Write the next part of the passage on remembering a mother and on bodily resurrection, starting after its last sentence.

:: Selected excerpt ::
..........

No monuments. No highways named after her. No books or scholarly papers to achieve immortality in libraries and online databases. No companies that bear her name.

The only thing my mom appears to have left behind are a few lives, lives whose hearts have been touched, lives whose character has been influenced, lives who shared a laugh or enjoyed a meal or experienced something good. But given the fact that monuments will crumble, and accumulated treasure will waste away, given that nothing most people pour themselves into will last or be remembered, it could be that touching a few lives may turn out to be by far the most important thing.

Thanks, mom. Memory eternal.

Joseph Black, writing in a blog post on the death of his mother on the 16th March, 2011

No disembodied bodies!

God means to welcome risen bodies and not just disembodied souls to heaven's banquet table. The resurrection of the dead is the radical insistence that matter matters to God.

..........

:: Given data ::
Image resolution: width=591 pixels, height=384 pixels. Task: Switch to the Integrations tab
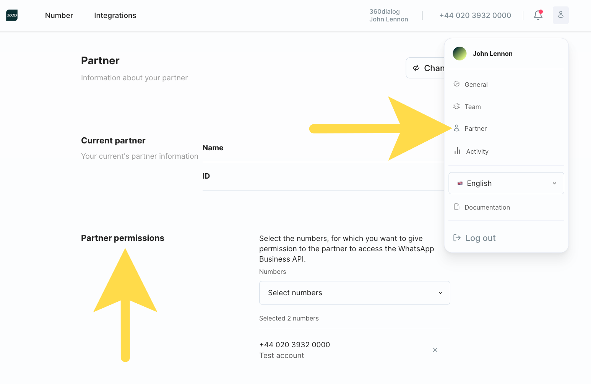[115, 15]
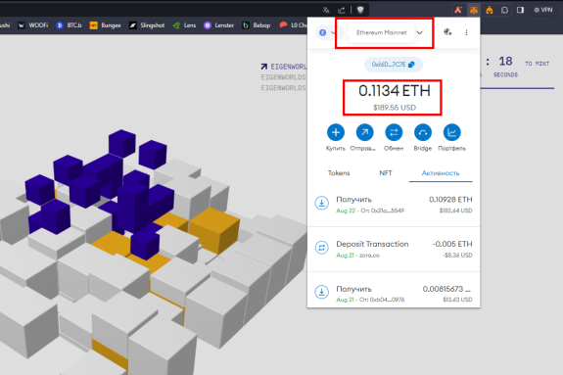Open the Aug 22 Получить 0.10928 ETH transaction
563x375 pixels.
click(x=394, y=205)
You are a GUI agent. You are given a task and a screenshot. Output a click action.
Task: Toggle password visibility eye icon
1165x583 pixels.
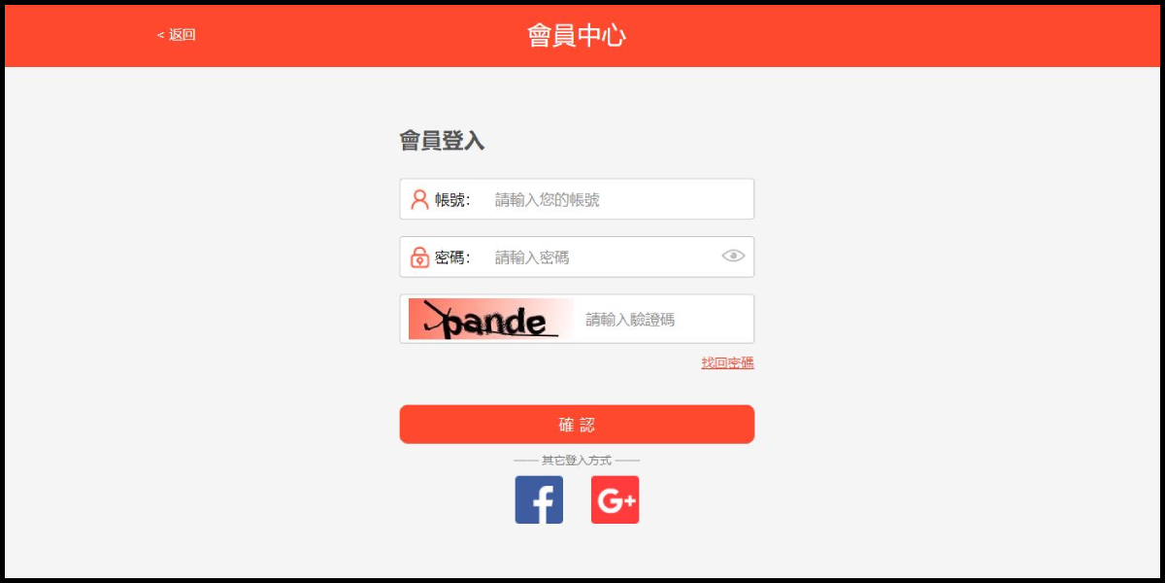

..........

:: Result of the exercise ::
Barbara Brown Taylor
An Altar in the World

Wednesday, March 16, 2011

Protecting ourselves

When the safety net has split, when the resources are gone, when the way ahead is not clear, the sudden exposure can be both frightening and revealing. We spend so much of our time protecting ourselves from this exposure that a weird kind of relief can result when we fail. To lie flat on the ground with the breath knocked out of you is to find a solid resting place. This is as low as you can go. You told yourself you would die if it ever came to this, but here you are. You cannot help yourself and yet you live. Barbara Brown Taylor
An Altar in the World

Tuesday, March 15, 2011

Spiritual practices

Anything can become a spiritual practice once you are willing to approach it in that way--once you let it bring you to your knees and show you what is real, including who you really are, who other people are, and how near God can be when you have lost your way.

Barbara Brown Taylor
An Altar in the World

Saturday, March 12, 2011

Just a body?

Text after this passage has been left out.